Short problem = Reproduce the rows below word for word, from the first row through the line containing "285x634 pixels. (259, 42)", both included.

Information supplied =
┏━━

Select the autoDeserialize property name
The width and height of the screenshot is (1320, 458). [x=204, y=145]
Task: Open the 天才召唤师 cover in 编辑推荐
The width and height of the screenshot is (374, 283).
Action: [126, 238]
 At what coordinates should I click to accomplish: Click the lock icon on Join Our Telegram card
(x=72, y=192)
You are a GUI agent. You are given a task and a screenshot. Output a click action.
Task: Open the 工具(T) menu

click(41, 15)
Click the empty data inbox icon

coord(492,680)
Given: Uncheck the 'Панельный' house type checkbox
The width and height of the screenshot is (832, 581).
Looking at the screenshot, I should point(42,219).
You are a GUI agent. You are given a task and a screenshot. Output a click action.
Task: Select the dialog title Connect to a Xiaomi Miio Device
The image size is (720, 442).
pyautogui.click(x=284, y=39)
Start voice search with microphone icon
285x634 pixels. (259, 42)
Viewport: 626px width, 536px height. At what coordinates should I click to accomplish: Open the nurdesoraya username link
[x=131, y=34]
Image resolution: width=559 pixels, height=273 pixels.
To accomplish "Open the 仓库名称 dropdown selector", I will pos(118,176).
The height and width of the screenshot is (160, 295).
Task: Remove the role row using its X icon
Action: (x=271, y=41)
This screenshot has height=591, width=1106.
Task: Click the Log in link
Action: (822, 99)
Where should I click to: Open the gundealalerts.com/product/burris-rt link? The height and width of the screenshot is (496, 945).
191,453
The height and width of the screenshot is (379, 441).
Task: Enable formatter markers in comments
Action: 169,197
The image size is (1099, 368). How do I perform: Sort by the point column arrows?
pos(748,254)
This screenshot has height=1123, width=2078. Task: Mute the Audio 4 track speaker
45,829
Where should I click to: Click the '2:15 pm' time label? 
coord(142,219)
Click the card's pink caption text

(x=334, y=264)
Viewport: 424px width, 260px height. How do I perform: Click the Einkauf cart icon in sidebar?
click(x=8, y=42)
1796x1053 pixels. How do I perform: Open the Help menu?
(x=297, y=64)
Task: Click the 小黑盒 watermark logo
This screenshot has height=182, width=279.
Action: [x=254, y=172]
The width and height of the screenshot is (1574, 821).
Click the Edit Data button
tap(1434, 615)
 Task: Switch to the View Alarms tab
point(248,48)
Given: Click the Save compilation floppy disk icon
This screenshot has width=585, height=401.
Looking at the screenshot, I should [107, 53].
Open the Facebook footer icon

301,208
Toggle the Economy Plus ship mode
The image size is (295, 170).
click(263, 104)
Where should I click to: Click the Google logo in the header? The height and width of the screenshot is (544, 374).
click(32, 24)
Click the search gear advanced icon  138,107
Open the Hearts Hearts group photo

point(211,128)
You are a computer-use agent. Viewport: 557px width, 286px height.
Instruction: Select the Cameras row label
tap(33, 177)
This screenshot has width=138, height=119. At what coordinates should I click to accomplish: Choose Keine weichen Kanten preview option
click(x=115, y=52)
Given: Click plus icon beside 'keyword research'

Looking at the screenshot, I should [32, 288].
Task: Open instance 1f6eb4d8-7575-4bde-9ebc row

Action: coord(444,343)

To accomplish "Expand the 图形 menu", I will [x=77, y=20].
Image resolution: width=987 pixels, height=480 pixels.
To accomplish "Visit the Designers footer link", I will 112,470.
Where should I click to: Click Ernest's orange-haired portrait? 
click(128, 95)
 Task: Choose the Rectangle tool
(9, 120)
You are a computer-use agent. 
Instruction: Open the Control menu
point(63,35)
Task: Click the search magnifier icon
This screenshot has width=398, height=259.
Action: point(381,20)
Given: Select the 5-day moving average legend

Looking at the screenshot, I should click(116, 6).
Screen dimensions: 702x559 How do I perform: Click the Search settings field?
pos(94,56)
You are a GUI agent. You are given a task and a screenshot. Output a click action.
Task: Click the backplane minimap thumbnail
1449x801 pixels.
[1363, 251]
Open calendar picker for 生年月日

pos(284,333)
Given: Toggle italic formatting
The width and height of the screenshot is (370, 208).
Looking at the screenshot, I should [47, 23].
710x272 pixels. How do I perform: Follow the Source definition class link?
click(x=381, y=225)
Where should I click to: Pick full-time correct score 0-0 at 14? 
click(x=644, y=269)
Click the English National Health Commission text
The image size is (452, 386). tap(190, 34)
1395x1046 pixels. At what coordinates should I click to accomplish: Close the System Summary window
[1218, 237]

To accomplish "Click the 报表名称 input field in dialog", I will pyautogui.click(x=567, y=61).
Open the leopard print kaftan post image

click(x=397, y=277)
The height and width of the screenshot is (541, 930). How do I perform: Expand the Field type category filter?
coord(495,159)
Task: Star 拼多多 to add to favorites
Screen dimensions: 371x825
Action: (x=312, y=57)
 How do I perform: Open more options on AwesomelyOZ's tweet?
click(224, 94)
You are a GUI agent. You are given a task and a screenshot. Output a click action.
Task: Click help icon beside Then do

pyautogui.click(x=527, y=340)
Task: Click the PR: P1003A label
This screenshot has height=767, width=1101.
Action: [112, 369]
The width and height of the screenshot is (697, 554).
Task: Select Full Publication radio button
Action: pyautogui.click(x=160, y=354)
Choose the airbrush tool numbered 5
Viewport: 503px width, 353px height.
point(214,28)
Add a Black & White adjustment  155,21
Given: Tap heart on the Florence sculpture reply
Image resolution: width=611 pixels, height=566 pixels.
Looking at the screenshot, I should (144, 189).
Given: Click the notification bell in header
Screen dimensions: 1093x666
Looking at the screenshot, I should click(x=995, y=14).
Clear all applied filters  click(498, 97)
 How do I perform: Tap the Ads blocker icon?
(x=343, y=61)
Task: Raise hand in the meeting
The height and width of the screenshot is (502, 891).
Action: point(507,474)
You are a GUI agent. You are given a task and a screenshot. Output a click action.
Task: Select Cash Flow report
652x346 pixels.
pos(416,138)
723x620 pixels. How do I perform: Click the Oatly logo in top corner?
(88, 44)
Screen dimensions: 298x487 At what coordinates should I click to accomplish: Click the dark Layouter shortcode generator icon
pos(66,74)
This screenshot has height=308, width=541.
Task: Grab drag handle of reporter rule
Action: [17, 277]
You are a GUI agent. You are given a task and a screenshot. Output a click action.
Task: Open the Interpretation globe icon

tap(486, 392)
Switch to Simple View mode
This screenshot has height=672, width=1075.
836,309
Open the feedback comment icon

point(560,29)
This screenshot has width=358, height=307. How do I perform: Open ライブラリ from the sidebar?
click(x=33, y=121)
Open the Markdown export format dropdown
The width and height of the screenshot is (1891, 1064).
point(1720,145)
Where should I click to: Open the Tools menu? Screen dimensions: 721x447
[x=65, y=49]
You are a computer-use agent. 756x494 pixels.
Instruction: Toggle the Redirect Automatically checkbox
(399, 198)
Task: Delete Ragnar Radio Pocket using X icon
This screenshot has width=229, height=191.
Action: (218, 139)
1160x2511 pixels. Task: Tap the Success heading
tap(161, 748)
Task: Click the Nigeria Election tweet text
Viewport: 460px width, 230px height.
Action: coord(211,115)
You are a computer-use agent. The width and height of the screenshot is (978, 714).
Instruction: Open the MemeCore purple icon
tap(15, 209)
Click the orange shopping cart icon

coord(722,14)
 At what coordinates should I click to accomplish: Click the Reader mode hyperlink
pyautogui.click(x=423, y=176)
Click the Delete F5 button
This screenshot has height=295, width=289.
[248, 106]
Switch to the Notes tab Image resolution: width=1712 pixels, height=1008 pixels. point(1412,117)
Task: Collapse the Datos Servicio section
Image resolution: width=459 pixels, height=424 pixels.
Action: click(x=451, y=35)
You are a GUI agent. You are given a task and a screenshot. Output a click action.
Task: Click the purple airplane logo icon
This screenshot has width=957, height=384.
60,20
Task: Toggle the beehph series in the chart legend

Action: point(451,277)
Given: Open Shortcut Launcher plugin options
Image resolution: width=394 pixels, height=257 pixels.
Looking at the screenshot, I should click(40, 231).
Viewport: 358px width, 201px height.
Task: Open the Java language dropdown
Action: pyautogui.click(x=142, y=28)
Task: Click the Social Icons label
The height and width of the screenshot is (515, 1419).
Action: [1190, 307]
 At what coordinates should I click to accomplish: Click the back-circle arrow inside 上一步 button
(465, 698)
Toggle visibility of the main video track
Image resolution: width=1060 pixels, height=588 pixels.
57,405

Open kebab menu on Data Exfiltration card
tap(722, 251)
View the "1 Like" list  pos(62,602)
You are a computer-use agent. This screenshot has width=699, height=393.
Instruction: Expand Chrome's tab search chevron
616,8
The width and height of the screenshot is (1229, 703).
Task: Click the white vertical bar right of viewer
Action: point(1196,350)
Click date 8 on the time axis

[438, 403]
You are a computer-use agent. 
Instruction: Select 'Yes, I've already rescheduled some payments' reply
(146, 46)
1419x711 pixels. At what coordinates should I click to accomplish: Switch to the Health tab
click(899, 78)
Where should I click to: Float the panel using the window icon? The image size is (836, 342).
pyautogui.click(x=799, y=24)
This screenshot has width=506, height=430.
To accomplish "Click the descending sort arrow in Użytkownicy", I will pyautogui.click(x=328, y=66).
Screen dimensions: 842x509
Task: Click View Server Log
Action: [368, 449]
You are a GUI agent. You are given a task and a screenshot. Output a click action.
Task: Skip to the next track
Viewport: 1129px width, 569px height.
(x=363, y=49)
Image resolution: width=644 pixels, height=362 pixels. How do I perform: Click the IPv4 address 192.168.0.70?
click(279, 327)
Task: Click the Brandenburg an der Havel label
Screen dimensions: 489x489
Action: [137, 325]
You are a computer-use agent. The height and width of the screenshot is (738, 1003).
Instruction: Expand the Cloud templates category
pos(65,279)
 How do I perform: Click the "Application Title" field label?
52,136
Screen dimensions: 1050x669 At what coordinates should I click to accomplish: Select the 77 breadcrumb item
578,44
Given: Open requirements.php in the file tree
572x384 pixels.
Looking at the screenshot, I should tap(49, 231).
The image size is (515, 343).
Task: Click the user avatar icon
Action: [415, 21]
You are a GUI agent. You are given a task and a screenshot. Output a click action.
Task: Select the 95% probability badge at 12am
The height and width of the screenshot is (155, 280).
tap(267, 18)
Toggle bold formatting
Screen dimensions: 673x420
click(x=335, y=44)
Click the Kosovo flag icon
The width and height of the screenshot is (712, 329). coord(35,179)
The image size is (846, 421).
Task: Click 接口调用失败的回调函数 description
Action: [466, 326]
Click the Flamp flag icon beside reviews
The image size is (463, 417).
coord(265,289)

┗━━

Reply to the exercise =
Select the autoDeserialize property name
The width and height of the screenshot is (1320, 458). [x=204, y=145]
Task: Open the 天才召唤师 cover in 编辑推荐
The width and height of the screenshot is (374, 283).
Action: [126, 238]
 At what coordinates should I click to accomplish: Click the lock icon on Join Our Telegram card
(x=72, y=192)
You are a GUI agent. You are given a task and a screenshot. Output a click action.
Task: Open the 工具(T) menu

click(41, 15)
Click the empty data inbox icon

coord(492,680)
Given: Uncheck the 'Панельный' house type checkbox
The width and height of the screenshot is (832, 581).
Looking at the screenshot, I should point(42,219).
You are a GUI agent. You are given a task and a screenshot. Output a click action.
Task: Select the dialog title Connect to a Xiaomi Miio Device
The image size is (720, 442).
pyautogui.click(x=284, y=39)
Start voice search with microphone icon
285x634 pixels. (259, 42)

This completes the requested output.